------ Supplied passage
Depth of experience doesn’t guarantee that you’ll be a great leader.
Experience gives you a refined skillset, deep familiarity with industry norms and cycles, and knowledge of key players (both businesses and individual talent). It fills your toolbox with valuable instruments, and it makes you good at deploying the right ones at the right time.
But experience offers no guarantee of another kind of growth: emotional intelligence (EQ).
If your goal is to become a leader, EQ will be the single most valuable tool in your toolbox.
Research summarized in the Harvard Business Review indicates that EQ accounts for almost 90% of what sets leaders apart. That is, when people have similar levels of experience and technical skills, EQ is the deciding factor in whether one is a good leader and the other isn’t. Here’s why—and how you can develop your EQ, regardless of whether it comes naturally.
Why EQ is essential to good leadership
- EQ gives you an emotional barometer, for yourself and others. The central feature of EQ is awareness—of your emotions, of your team’s emotions, of the atmosphere created by these emotional states. Someone with low EQ can’t process this information; a leader with high EQ can. No leader can lead well without this level of emotional information.
------------
> [What to work on]
A. In the passage on EQ and leadership, which things does the awareness at the center of EQ cover? List them all.
B. Can you print the passage on EQ and leadership, starting with "Experience gives you" and going on through "emotional intelligence (EQ)."?
C. Can you carry on the passage on EQ and leadership after its last sentence?
------ Data to examine
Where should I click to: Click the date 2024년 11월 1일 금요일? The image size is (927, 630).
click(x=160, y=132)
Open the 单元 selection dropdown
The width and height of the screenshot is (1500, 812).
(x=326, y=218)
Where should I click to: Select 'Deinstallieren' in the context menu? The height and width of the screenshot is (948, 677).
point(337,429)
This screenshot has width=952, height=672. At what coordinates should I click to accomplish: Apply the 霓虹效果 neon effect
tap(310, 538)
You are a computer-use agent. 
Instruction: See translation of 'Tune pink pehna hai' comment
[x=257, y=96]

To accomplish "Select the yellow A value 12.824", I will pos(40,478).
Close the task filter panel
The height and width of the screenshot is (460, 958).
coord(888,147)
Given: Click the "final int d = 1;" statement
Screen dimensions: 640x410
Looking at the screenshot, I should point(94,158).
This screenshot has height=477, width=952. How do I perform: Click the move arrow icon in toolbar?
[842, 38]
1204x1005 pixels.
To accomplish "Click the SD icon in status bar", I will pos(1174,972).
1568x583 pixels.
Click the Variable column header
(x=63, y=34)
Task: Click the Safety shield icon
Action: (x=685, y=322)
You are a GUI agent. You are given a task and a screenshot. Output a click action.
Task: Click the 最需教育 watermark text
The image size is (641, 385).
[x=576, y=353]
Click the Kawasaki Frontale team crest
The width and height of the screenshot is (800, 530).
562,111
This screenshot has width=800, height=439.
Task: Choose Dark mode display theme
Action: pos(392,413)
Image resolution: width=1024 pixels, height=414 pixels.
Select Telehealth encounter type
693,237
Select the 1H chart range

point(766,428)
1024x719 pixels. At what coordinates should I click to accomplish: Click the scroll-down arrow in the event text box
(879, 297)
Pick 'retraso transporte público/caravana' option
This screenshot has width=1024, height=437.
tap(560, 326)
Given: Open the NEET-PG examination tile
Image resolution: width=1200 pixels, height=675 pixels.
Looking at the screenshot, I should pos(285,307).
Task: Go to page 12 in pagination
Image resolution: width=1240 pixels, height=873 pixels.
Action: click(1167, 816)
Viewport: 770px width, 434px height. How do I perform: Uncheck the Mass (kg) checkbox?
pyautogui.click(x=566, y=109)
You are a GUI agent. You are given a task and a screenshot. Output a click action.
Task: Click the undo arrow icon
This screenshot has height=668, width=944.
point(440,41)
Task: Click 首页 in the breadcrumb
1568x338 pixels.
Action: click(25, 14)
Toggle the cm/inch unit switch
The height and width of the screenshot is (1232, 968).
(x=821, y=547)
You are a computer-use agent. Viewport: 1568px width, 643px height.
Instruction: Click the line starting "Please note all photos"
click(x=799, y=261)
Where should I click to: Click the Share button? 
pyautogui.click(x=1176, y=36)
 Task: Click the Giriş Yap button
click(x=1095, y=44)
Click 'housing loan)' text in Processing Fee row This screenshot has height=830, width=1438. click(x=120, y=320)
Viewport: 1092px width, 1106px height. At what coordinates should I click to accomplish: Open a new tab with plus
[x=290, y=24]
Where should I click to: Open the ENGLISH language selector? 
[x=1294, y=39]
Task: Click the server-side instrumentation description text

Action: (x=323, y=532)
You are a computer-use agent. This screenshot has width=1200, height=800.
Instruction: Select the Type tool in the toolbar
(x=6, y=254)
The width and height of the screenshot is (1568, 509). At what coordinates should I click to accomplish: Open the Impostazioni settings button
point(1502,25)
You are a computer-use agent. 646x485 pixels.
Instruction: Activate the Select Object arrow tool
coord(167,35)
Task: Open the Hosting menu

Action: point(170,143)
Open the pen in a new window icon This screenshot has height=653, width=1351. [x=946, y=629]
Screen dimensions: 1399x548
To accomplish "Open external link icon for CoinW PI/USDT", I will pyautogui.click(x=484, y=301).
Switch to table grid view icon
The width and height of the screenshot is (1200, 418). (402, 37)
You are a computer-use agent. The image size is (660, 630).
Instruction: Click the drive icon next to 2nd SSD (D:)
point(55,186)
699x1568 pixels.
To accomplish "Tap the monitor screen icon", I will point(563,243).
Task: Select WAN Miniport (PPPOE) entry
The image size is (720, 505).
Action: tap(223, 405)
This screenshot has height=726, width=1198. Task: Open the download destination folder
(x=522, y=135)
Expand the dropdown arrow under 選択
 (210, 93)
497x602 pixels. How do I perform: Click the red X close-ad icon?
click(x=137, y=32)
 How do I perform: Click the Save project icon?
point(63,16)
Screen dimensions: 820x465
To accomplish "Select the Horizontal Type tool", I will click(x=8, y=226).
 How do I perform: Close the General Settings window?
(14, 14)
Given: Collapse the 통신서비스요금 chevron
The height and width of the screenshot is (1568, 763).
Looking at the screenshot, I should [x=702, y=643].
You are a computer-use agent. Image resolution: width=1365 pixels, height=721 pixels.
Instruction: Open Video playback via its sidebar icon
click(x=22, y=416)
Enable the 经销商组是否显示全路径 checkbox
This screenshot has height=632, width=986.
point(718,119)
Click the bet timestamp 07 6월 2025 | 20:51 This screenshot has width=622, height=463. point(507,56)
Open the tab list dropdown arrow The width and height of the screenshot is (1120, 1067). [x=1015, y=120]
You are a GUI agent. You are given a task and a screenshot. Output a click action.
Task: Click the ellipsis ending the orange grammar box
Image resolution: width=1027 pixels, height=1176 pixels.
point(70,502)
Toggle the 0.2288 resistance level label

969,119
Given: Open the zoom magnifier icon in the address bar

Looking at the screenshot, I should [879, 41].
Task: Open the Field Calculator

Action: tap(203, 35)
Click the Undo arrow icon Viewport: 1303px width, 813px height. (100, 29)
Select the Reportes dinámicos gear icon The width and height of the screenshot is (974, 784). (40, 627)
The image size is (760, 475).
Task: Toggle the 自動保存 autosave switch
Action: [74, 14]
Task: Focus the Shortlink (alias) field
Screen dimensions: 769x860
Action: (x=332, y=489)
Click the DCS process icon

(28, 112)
------------
> [Responses to the tasks]
A.
- Your emotions
- Your team's emotions
- The atmosphere created by these emotional states

B.
Experience gives you a refined skillset, deep familiarity with industry norms and cycles, and knowledge of key players (both businesses and individual talent). It fills your toolbox with valuable instruments, and it makes you good at deploying the right ones at the right time.
But experience offers no guarantee of another kind of growth: emotional intelligence (EQ).

C.
- EQ makes you adaptable. People with high EQ can moderate their behavior based on the surrounding circumstances. They can adapt to different communication styles, they can strike the right tone during good moments and challenging moments, they can change their habits based on evolving workplace expectations.
This is especially useful in the context of shifting expectations around employee experience. A leader whose style is stuck in the past will have a much harder time engaging and retaining younger talent than one who’s able to adapt.
- Enables you to lead—not dictate. The difference between a leader and a dictator is that a dictator gives orders, while a leader makes decisions based on a range of input. True leadership means assembling a high-quality team, regularly soliciting their advice, and factoring it into your decisions. EQ is what facilities this feedback solicitation and incorporation process.
How to develop your EQ
- Develop your emotional awareness. A central capability of the emotionally intelligent is a latency between emotion and response. That is, they may feel the same anger, stress, or elation that all of us feel, but they take a beat or two before they react.
If you find yourself with little to no latency between your emotions and your reactions, you probably need to prioritize emotional awareness. Things like meditation, therapy, and leadership coaching are all helpful in this endeavor.
- Become a great listener. Great leaders listen before they talk. A lot gets in the way of great listening—notably ego, which often grows out of hand as people reach higher rungs of the corporate ladder. If you think you’re a great listener, seek input from your team, and listen to see if they feel the same.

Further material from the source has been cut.